Betty se convirtió en una absoluta celebridad en EEUU. Lo tenía todo. Sus 16 años, su rostro de facciones delicadas, su permanente buen humor, su sonrisa y su evidente talento. Con su edad y sus condiciones estaba en disposición de extender su dominio durante mucho tiempo. Además, los JJOO de 1932 se disputaban en Los Angeles y Betty Robinson ya había sido anunciada como una de las grandes estrellas.

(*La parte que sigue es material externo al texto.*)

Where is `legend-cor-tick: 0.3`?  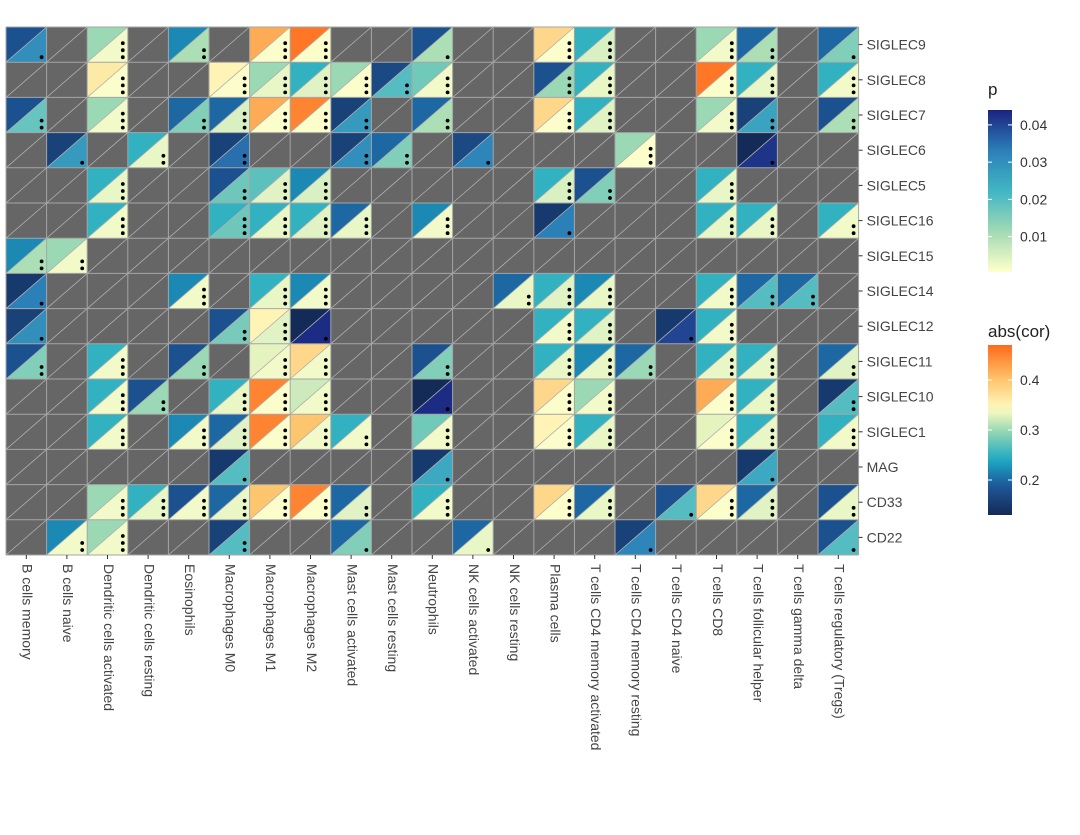 legend-cor-tick: 0.3 is located at coordinates (1030, 430).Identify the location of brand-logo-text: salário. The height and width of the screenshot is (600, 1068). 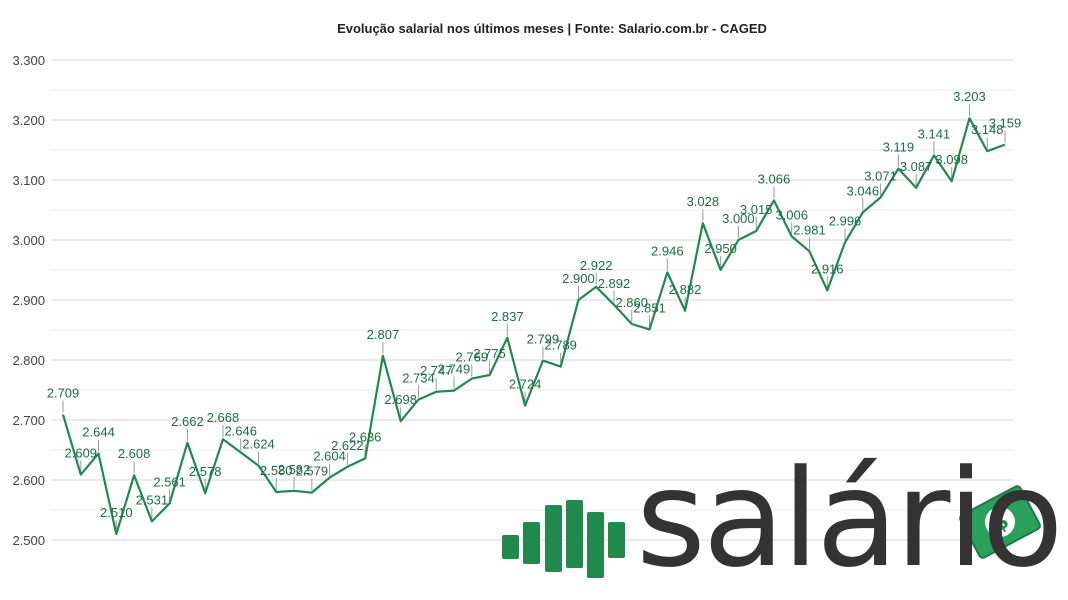
(850, 519). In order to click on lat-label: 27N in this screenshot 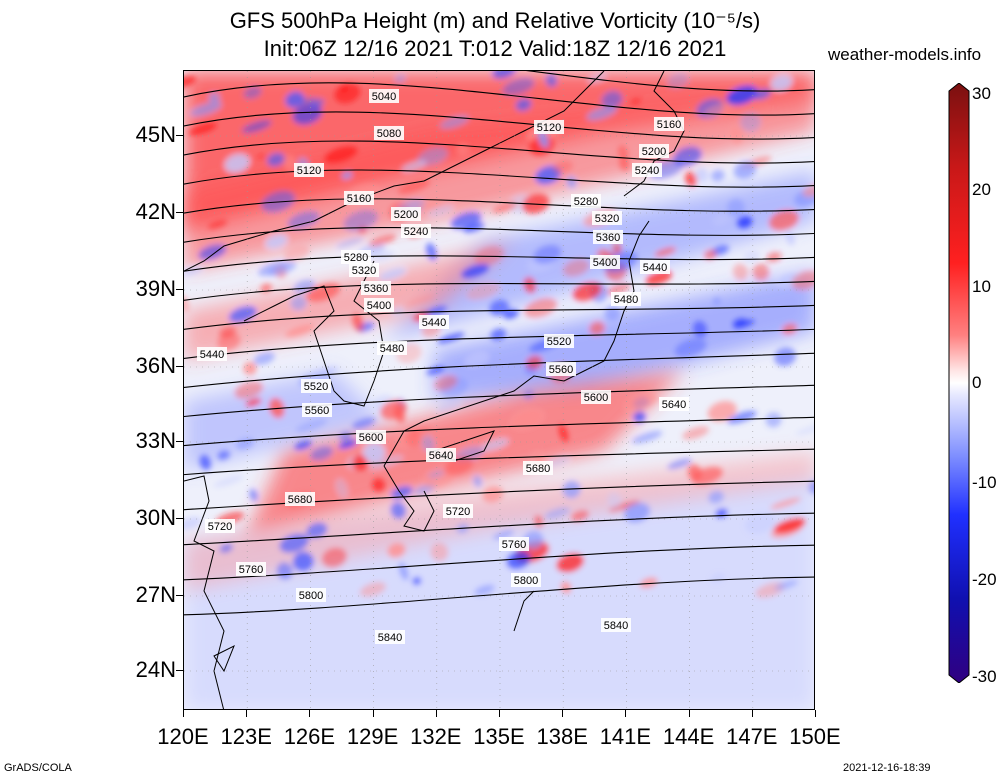, I will do `click(156, 594)`.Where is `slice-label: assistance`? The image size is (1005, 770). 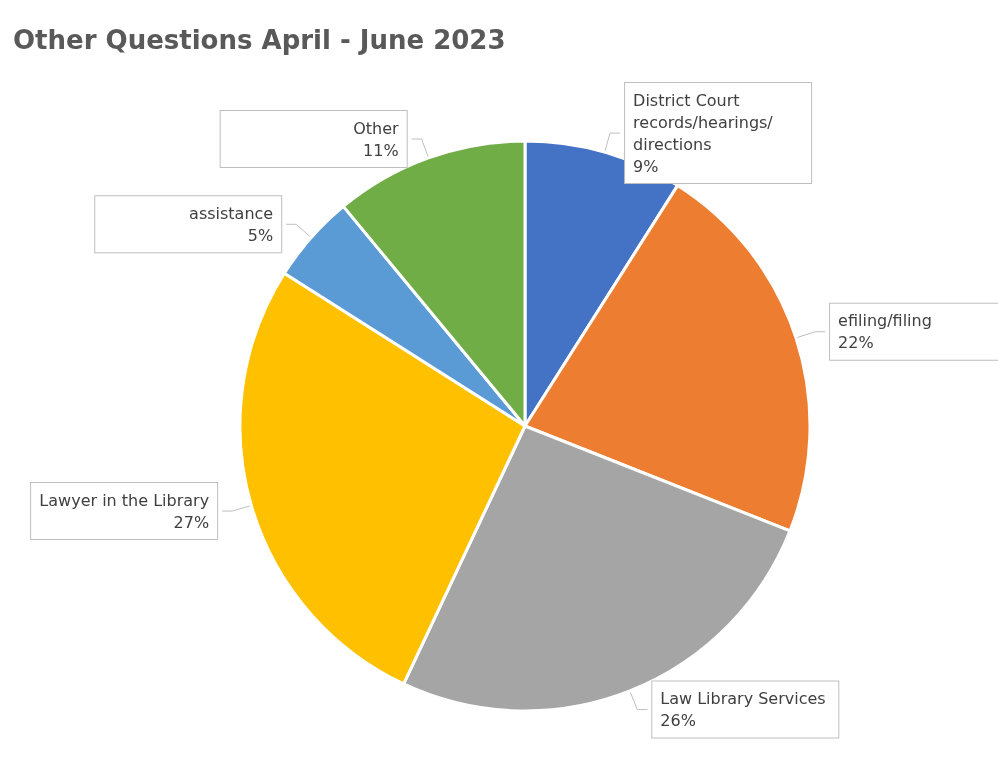
slice-label: assistance is located at coordinates (232, 213).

Pero en verano de 1931,un año antes de la esperada cita, todo se fue al traste. El primo de la atleta tenía un pequeño biplano con el que le gustaba salir de vez en cuando a dar una vuelta en su compañía. Por razones que se desconocen, el aparato se estrelló. Un vecino fue el primero en llegar a la zona y descubrió el cuerpo inmóvil de la atleta. Su primo estaba seriamente dañado, pero al menos podía moverse. Ambos creyeron que estaba muerta. La subieron a un coche y la llevaron a un centro médico donde el primer diagnóstico apenas le concedió esperanza alguna. Sus heridas eran tremendas (una pierna destrozada, un brazo roto y la clavícula rota, dos costillas, lesión en la cadera, un importante golpe en la cabeza€) pero milagrosamente había sobrevivido. Estuvo en coma durante semanas y finalmente despertó, lo que supuso una sorpresa para los médicos.

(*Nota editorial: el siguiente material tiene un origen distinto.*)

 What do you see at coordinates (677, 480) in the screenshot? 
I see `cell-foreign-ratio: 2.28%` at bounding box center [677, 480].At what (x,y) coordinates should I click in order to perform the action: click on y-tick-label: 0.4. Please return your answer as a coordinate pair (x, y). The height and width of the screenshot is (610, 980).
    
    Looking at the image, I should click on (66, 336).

Sufrió diferentes operaciones que llenaron la extremidad de material para recomponerla, clavos y placas destinadas a estabilizar la pierna. Estuvo en una silla de ruedas, casi tuvo que aprender a andar de nuevo y cuando lo hizo tardó en liberarse de una ligera cojera. Correr estaba descartado por completo. Pero la tenacidad de Betty Robinson era mayor de lo que pensaban incluso los que vivían cerca de ella. Le costó cinco años de trabajo y esfuerzo, pero en 1936 la atleta volvía a correr en tiempos próximos a sus tiempos de plenitud. Los médicos no eran capaces de entender aquella progresión.

La flexión de su rodilla nunca volvió a ser la misma y le resultaba imposible competir en pruebas individuales, por la postura de partida que requerían las carreras, pero seguía siendo una magnífica velocista. En las pruebas de relevos los atletas partían de una postura ligeramente agachada y alguien pensó en que Betty Robinson podría ser alguien muy valioso para el equipo americano en los Juegos de Berlín de 1936. Elmundo observaba a Hitler, a Jesse Owens, pero en el estadio olímpico de la capital alemana sucedió otra circunstancia asombrosa. Betty Robinson, como tercera relevista, se colgó la medalla de oro en los 4x100 después de que los médicos que la operaron dudaban de que volviese a andar. Y todo comenzó persiguiendo un tren.